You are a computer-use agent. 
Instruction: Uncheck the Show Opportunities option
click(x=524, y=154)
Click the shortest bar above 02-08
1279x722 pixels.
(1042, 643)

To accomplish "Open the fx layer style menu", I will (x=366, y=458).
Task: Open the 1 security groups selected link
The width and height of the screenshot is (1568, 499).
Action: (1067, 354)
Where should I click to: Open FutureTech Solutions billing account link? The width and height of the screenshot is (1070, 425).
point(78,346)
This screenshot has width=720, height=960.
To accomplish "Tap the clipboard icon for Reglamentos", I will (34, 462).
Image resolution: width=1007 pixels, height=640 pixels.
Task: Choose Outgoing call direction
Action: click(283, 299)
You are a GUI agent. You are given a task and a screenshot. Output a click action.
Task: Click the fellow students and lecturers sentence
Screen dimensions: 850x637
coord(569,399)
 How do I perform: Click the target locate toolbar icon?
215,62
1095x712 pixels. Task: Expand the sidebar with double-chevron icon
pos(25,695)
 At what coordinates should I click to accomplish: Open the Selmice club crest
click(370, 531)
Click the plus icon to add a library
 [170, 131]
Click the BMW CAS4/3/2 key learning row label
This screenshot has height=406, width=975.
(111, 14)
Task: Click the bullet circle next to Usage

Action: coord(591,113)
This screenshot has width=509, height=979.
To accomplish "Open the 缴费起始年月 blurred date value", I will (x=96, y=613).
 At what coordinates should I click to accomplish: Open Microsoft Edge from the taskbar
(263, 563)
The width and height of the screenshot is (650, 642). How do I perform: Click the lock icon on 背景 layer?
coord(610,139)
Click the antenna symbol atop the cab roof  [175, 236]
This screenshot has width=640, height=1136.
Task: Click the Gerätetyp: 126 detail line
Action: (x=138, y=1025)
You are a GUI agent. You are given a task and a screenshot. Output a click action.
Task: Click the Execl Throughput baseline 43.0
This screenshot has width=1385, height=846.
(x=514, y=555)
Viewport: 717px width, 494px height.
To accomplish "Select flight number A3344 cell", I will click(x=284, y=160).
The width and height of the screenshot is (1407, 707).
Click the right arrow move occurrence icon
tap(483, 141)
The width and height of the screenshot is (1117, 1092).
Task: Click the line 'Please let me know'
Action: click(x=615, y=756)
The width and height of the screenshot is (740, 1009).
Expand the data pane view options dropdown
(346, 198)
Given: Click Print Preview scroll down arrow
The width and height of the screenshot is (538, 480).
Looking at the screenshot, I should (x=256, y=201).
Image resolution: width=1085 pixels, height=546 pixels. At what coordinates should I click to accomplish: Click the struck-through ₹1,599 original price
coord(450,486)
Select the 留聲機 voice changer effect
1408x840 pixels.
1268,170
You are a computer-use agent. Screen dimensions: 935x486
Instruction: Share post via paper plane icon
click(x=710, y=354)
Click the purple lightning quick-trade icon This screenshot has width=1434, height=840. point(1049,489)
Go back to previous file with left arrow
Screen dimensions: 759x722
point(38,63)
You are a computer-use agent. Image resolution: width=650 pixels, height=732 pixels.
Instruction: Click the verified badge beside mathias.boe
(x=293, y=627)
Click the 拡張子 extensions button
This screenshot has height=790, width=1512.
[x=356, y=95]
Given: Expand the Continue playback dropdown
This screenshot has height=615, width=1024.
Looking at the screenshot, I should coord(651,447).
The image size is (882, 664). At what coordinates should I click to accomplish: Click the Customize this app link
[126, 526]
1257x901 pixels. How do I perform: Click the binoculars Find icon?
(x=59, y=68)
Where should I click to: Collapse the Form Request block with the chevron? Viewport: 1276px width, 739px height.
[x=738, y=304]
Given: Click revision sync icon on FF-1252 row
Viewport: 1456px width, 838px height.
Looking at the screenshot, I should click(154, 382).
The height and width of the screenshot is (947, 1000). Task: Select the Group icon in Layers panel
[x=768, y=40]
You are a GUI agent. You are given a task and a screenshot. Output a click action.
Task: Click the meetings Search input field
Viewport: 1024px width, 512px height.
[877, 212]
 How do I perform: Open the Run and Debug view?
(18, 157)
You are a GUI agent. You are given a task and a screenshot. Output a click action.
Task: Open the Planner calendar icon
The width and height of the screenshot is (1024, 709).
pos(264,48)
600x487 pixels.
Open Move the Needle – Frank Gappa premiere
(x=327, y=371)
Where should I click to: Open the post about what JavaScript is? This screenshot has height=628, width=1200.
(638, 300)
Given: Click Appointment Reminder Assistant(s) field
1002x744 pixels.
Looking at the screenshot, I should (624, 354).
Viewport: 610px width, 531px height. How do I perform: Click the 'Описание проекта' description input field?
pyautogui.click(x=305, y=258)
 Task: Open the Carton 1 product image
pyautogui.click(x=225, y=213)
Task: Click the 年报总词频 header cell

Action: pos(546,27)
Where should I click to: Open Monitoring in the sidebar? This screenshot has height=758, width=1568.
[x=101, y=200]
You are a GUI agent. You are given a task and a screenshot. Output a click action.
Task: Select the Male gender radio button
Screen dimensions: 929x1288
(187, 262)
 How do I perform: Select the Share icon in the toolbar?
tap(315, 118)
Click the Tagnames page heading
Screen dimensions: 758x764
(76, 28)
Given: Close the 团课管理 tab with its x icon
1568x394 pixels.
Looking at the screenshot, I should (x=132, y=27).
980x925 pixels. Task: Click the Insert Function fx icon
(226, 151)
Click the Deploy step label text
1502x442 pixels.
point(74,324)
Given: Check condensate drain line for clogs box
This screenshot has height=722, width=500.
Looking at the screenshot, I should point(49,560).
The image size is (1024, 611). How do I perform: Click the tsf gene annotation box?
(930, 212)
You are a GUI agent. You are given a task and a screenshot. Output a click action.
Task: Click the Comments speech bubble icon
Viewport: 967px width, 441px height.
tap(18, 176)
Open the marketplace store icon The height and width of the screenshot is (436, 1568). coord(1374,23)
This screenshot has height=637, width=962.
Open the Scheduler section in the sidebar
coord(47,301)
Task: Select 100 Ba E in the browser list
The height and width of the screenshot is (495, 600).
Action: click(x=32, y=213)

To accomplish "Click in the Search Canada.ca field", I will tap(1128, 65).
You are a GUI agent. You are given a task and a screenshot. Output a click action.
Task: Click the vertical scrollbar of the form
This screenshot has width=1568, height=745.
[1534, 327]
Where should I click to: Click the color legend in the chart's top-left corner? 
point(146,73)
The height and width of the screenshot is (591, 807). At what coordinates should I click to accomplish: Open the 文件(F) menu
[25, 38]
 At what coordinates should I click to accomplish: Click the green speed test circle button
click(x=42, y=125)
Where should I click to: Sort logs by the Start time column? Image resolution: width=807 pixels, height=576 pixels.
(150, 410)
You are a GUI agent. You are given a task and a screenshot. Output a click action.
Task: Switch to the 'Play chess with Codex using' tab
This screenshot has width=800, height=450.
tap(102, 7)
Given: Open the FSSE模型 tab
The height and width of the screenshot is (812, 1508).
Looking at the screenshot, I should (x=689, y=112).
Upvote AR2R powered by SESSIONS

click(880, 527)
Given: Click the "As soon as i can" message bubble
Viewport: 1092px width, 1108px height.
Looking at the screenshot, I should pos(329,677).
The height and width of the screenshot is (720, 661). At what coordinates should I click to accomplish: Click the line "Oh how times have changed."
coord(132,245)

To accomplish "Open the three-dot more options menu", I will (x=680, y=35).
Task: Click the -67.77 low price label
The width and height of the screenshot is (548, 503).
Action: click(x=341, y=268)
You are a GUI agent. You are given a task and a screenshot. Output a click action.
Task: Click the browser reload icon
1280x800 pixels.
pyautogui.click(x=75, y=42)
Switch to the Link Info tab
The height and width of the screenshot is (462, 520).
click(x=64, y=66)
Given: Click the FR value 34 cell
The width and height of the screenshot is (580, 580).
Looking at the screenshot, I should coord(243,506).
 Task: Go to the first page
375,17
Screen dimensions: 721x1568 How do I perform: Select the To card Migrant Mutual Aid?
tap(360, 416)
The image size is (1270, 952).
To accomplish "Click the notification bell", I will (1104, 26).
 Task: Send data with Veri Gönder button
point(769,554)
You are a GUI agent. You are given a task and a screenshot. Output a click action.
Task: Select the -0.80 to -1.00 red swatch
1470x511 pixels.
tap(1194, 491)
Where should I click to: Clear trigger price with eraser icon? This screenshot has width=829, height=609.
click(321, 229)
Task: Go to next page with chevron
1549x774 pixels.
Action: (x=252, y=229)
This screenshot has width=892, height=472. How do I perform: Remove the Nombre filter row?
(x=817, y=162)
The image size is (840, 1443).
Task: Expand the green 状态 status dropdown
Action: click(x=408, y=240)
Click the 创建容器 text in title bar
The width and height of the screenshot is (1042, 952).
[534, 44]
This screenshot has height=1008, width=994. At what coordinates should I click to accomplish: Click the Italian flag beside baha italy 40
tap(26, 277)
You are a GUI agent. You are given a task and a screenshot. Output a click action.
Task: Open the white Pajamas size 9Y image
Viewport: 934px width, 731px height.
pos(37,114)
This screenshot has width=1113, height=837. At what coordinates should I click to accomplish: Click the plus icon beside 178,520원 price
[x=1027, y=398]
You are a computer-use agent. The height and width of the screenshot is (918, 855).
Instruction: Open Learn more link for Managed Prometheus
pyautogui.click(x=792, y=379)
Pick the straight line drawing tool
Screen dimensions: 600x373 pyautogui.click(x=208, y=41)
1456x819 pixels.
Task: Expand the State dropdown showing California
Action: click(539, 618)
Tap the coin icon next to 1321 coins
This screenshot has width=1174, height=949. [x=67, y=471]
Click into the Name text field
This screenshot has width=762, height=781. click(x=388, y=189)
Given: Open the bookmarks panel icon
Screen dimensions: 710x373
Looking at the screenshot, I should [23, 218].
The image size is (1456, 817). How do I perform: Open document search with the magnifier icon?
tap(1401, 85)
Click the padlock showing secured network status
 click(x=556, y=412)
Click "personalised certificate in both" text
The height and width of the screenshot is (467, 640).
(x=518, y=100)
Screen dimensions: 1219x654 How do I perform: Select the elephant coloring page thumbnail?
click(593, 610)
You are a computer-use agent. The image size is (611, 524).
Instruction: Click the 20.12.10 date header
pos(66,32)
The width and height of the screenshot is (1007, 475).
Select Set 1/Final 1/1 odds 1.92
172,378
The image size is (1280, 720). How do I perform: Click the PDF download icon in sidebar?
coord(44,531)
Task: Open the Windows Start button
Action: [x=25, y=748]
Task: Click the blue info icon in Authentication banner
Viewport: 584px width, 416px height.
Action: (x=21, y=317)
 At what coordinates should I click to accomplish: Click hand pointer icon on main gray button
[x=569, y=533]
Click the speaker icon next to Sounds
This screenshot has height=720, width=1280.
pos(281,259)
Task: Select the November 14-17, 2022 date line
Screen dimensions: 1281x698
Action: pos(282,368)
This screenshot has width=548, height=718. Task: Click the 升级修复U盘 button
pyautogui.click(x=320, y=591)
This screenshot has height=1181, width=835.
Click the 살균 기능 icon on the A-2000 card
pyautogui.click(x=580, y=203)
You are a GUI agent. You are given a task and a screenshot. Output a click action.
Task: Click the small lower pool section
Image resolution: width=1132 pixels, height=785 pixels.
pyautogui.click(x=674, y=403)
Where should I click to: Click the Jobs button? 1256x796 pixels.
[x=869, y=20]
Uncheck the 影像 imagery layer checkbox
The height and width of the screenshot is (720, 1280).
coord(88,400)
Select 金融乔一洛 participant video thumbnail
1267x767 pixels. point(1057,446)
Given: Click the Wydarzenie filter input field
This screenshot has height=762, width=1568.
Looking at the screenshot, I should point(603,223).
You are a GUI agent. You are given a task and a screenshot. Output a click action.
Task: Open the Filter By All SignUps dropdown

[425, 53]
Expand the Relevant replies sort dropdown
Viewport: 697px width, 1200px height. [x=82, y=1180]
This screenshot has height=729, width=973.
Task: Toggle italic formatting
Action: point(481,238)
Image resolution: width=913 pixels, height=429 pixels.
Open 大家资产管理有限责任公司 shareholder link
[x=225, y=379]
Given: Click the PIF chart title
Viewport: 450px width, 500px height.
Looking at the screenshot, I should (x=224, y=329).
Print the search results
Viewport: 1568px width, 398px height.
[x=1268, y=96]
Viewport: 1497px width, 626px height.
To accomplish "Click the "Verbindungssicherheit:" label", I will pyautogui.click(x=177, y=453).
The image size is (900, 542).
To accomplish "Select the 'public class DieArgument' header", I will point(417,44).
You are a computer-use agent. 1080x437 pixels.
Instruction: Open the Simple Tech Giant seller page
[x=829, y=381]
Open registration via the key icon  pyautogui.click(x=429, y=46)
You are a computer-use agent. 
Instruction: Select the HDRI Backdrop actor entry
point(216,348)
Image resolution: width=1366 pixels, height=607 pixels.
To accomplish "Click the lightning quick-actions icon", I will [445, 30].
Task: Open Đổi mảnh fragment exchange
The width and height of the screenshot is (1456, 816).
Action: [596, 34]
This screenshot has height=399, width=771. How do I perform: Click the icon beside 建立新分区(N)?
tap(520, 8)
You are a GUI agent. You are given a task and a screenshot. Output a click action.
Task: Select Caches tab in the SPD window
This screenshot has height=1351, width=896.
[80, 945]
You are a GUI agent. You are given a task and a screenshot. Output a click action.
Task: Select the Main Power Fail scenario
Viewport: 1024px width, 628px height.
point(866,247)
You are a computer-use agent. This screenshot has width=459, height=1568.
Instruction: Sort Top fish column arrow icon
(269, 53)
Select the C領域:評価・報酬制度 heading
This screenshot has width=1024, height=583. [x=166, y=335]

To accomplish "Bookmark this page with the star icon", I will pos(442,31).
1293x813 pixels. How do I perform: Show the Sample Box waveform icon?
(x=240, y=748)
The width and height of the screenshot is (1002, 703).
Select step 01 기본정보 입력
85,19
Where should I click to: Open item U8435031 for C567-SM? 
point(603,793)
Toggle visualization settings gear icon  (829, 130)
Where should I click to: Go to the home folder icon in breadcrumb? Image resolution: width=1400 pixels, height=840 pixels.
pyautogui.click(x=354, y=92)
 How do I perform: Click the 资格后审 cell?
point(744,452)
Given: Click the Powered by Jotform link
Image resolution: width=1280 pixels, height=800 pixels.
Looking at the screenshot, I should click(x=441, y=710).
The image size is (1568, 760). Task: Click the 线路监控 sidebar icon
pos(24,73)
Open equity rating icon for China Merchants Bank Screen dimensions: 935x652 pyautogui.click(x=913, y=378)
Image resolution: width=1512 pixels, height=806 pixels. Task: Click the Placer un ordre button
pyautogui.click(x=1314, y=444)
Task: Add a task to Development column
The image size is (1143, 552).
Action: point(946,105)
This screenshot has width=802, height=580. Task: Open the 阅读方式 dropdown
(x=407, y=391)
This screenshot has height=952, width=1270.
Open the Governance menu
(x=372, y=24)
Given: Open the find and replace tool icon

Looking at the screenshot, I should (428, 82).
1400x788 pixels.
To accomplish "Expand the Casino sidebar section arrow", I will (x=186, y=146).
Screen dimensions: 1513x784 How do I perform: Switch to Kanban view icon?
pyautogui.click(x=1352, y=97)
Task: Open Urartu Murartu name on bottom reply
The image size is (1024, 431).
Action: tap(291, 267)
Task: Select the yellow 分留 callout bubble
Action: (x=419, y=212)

※ ※ ※

→ **PROBLEM TO SOLVE**
For this exercise, find all lines in the records containing the word "quick" and copy them.

→ **ANSWER BOX**
Click the purple lightning quick-trade icon This screenshot has width=1434, height=840. point(1049,489)
To accomplish "Click the lightning quick-actions icon", I will [445, 30].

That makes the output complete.